● **THE PROBLEM**
Reproduce every line of the records, starting at the line containing "Open first 重庆穆恒营销策划有限公司 company link" and continuing through the end of the records, with no changes. Leave the pictures out.

----- DATA LISTING

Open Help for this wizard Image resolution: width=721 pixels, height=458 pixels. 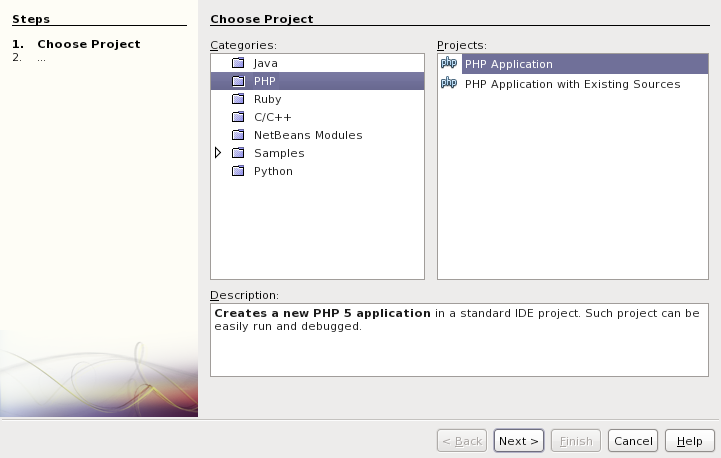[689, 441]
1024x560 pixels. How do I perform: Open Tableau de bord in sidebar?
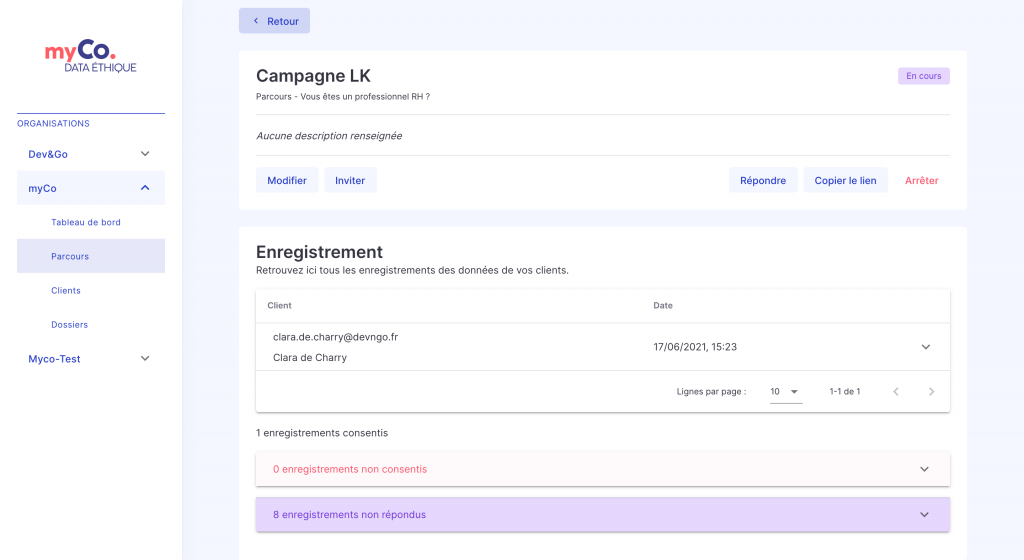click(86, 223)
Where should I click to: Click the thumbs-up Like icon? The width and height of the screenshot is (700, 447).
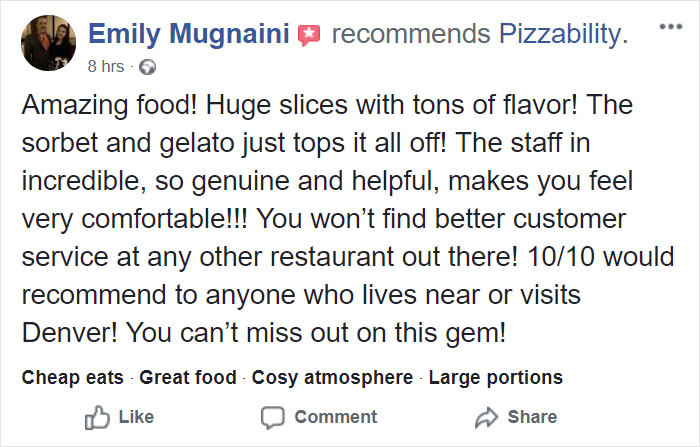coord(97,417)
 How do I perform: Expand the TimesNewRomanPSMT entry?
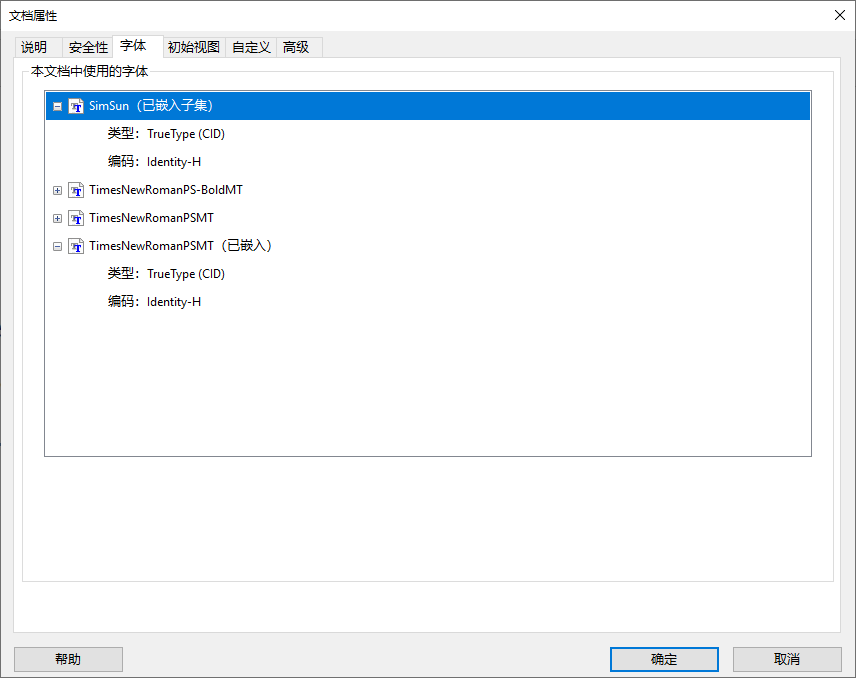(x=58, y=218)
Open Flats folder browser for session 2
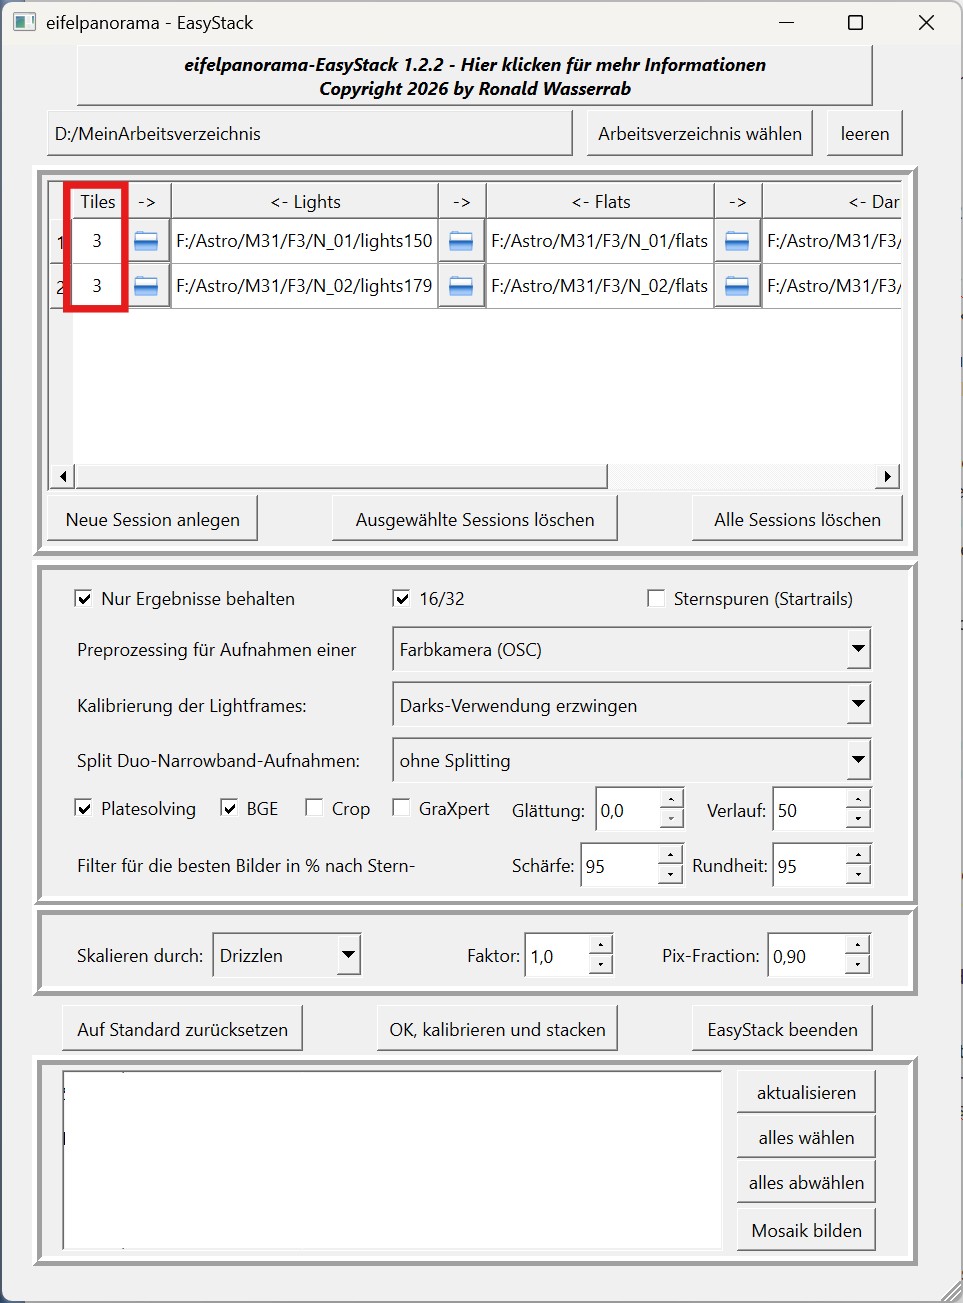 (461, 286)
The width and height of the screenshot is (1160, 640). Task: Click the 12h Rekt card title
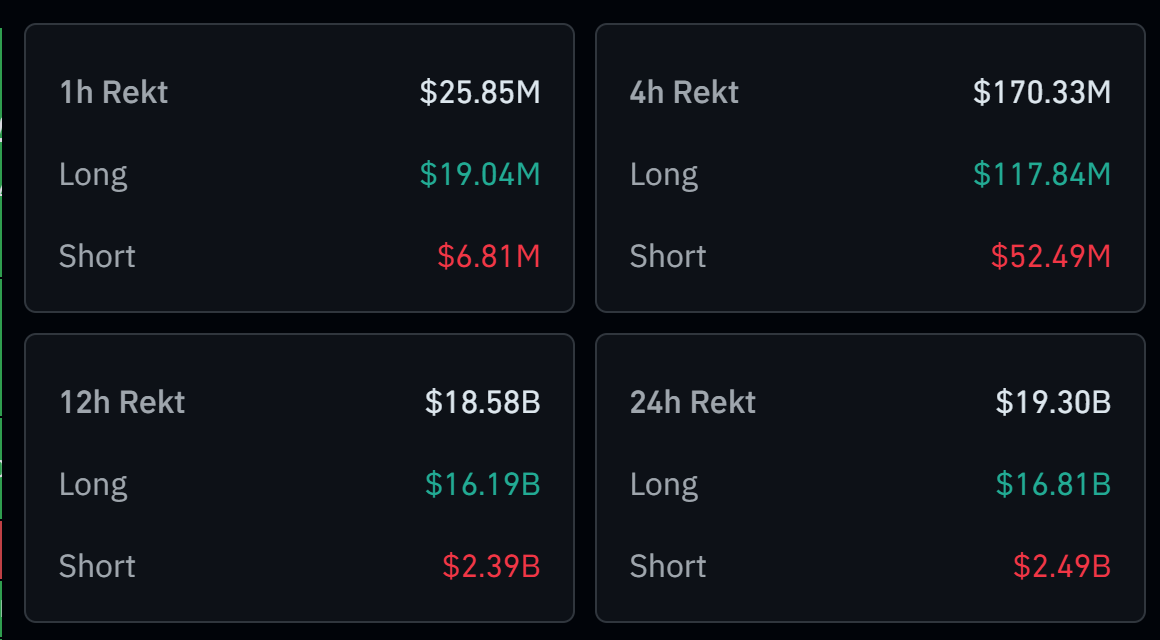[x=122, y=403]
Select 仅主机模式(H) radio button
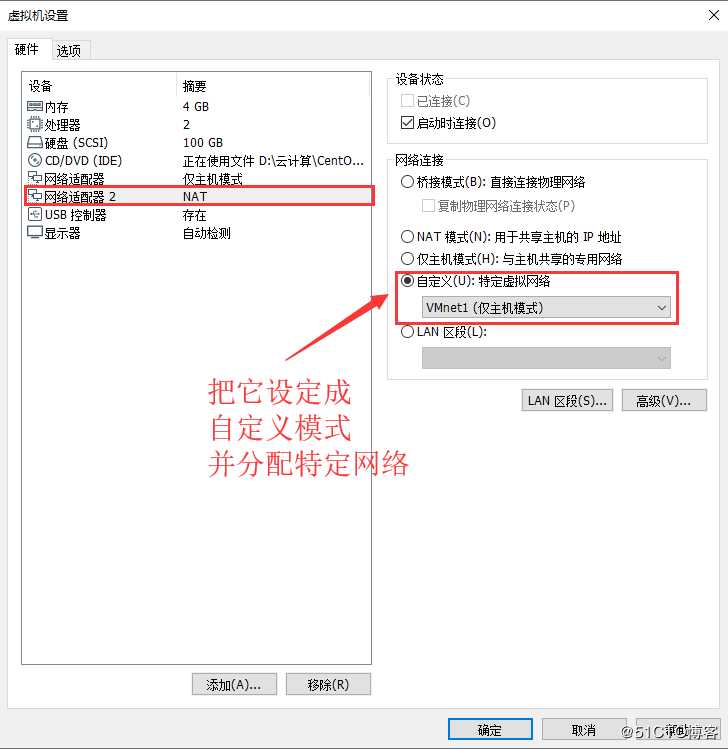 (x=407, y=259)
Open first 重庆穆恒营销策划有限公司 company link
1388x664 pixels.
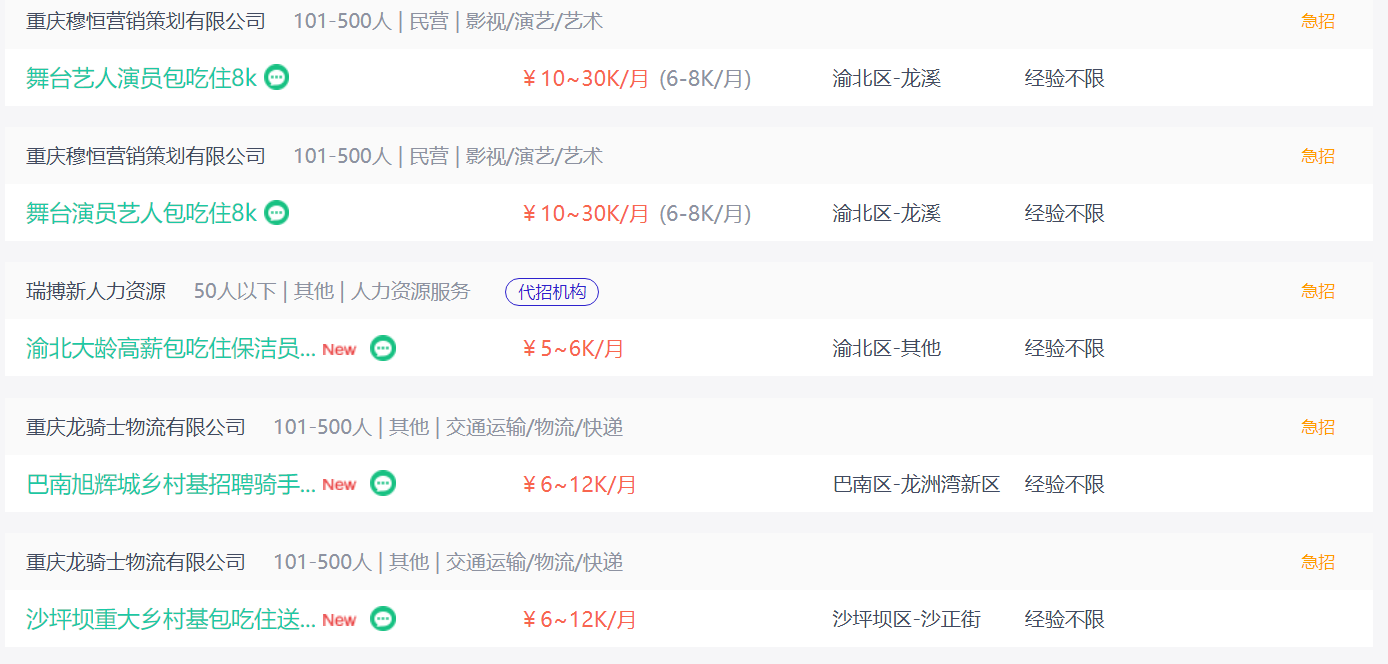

----------

● **OUTPUT OF THE EXERCISE**
Open first 重庆穆恒营销策划有限公司 company link
1388x664 pixels.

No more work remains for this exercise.